Learnings and conclusions from this week’s charts:
When the market ends up in Q1 it has historically always ended up on the year.
There are a couple of longer-term bullish signals developing e.g. the Coppock Index, and survey pessimism persistence.
The Nasdaq is currently exhibiting bearish breadth divergence, and is historically stretched vs small caps (and small caps are at historic lows vs large caps).

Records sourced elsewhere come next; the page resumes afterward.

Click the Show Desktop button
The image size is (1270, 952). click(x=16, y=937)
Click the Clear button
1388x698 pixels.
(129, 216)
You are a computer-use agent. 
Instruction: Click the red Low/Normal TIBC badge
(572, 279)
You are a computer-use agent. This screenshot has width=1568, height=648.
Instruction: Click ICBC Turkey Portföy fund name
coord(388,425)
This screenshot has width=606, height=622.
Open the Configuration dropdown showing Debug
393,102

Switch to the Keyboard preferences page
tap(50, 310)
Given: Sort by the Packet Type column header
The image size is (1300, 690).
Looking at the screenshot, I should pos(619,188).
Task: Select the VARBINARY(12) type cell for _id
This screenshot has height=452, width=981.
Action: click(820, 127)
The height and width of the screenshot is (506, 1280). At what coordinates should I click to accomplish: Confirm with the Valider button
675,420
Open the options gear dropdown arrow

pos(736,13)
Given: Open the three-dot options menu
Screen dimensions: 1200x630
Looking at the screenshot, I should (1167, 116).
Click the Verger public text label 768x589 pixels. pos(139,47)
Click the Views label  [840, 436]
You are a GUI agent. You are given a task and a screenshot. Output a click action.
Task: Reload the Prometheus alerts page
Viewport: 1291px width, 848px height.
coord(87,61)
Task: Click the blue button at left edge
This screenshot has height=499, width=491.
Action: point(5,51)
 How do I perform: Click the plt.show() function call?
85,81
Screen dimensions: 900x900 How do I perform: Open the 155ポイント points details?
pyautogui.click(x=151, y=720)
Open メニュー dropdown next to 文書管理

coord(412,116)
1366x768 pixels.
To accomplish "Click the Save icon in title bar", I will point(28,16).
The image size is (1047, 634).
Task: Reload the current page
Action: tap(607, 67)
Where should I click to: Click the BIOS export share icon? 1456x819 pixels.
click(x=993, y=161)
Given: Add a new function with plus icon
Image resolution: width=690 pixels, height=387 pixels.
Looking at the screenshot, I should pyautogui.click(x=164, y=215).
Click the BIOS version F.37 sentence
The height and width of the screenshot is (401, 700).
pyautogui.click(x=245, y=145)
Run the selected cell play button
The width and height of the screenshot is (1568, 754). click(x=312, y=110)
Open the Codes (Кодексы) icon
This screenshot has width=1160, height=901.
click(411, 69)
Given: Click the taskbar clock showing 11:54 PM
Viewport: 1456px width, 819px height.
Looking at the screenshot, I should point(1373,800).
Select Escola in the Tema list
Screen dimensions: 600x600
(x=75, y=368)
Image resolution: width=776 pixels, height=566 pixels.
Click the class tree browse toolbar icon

Weaker macro data is likely to reinforce downward momentum in earnings revisions and downside surprises to growth stock revenues.
Historically a weaker US dollar has been good for emerging market equities (relative to developed markets).
Overall thoughts: one interesting point to note is that it is starting to become easier to find bullish charts (vs mostly bearish charts previously). But the evidence still mostly points to bigger picture the bear/range-trade being a more drawn out process. And along those lines I would say be very careful if you have informed your mental models only on the last couple of years (e.g. compare and contrast 2000-2003 vs 2020).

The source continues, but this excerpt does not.